Un’altra linea di prodotti improntata alla tutela di produzioni di qualità, spesso espressione di piccoli territori e dell’agro-biodiversità, è quella Fior fiore che vanta 404 referenze tra prodotti confezionati e freschi. Legata alla linea Fior fiore è l’attività che Coop svolge a tutela delle razze animali autoctone, il cui patrimonio è a rischio. Ad oggi la Cooperativa è il principale venditore di carni tipiche italiane, in una logica che offre sbocchi di vendita ai produttori e propone al consumatore la carne prodotta sul proprio territorio.
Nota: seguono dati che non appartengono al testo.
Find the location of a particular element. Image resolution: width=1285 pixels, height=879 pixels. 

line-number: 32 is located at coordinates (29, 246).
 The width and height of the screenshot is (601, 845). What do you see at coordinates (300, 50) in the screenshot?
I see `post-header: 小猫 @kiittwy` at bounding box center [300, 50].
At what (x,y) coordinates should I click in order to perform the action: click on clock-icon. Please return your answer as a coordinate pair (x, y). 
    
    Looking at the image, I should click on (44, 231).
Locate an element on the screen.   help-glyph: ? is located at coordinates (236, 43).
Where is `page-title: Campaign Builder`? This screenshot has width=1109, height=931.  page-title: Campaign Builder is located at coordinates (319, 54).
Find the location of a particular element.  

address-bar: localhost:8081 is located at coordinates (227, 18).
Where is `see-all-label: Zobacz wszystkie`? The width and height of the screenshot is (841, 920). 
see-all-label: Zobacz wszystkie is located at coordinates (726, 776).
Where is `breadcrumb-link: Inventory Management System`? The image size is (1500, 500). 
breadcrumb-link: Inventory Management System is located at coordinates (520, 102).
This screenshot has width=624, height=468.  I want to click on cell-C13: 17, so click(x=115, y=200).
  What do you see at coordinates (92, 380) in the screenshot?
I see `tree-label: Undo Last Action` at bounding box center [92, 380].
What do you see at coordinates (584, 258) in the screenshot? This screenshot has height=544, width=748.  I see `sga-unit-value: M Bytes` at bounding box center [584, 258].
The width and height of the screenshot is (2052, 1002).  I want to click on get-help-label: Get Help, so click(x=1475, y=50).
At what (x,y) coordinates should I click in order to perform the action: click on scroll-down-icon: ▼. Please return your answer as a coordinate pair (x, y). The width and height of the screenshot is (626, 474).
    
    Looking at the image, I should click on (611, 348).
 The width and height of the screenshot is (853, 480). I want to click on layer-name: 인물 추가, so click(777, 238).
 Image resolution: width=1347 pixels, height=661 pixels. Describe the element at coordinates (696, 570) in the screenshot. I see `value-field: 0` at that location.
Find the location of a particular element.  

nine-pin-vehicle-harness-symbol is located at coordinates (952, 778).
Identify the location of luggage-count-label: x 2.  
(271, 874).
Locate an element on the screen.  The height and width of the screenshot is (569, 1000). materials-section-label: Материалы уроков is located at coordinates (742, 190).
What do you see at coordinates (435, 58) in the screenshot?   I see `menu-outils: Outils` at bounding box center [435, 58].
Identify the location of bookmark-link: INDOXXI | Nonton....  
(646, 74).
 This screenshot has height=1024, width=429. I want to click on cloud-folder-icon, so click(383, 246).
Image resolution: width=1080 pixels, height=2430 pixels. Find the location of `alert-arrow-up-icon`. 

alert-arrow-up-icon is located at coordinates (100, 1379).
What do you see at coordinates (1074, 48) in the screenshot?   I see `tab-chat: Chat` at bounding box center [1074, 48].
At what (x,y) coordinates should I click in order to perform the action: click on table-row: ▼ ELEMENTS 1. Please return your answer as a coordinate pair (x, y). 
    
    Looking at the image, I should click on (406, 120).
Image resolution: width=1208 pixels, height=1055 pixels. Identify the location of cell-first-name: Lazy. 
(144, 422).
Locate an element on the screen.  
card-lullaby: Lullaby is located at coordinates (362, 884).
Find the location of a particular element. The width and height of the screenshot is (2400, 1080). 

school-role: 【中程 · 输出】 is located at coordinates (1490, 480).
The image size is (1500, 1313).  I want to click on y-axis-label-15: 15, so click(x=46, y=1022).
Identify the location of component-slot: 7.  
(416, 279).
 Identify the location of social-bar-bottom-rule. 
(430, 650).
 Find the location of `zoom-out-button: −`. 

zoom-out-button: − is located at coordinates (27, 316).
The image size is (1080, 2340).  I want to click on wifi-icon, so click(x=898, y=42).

Trasversale a queste azioni nei vari comparti produttivi è l’impegno di Coop per garantire prodotti a marchio senza ogm, requisito richiesto anche per i mangimi delle filiere controllate a marchio Coop, proprio perché gli organismi transgenici in agricoltura possono contribuire alla perdita di agro-biodiversità. Anche nel settore della pesca Coop ha messo in campo scelte che garantiscono al consumatore prodotti ittici pescati in maniera sostenibile. Il marchio Pesca sostenibile che compare su tutti i prodotti Coop è la sintesi di un’adesione a schemi internazionali (come il Dolphin Safe o il Friend of the sea) volti proprio a garantire pratiche corrette di pesca. Sul versante delle conservazione delle foreste Coop, come prima azienda italiana, ha deciso di favorire politiche di conservazione e di uso sostenibile delle foreste adottando per i suoi prodotti l’uso di cellulosa sostenibile certificata Fsc o Pefc, due schemi internazionali di certificazione dell’origine sostenibile della cellulosa e della carta riciclata. C’è poi il marchio europeo Ecolabel, concesso a prodotti che rispettano severi criteri ecologici previsti da apposite norme UE. I prodotti Coop con questo marchio, dal tessuto carta alla carta per copie, sono realizzati con carta ottenuta al 100% da fibre di cellulosa recuperata da carta da macero, dunque con criteri rispettosi dell’ambiente.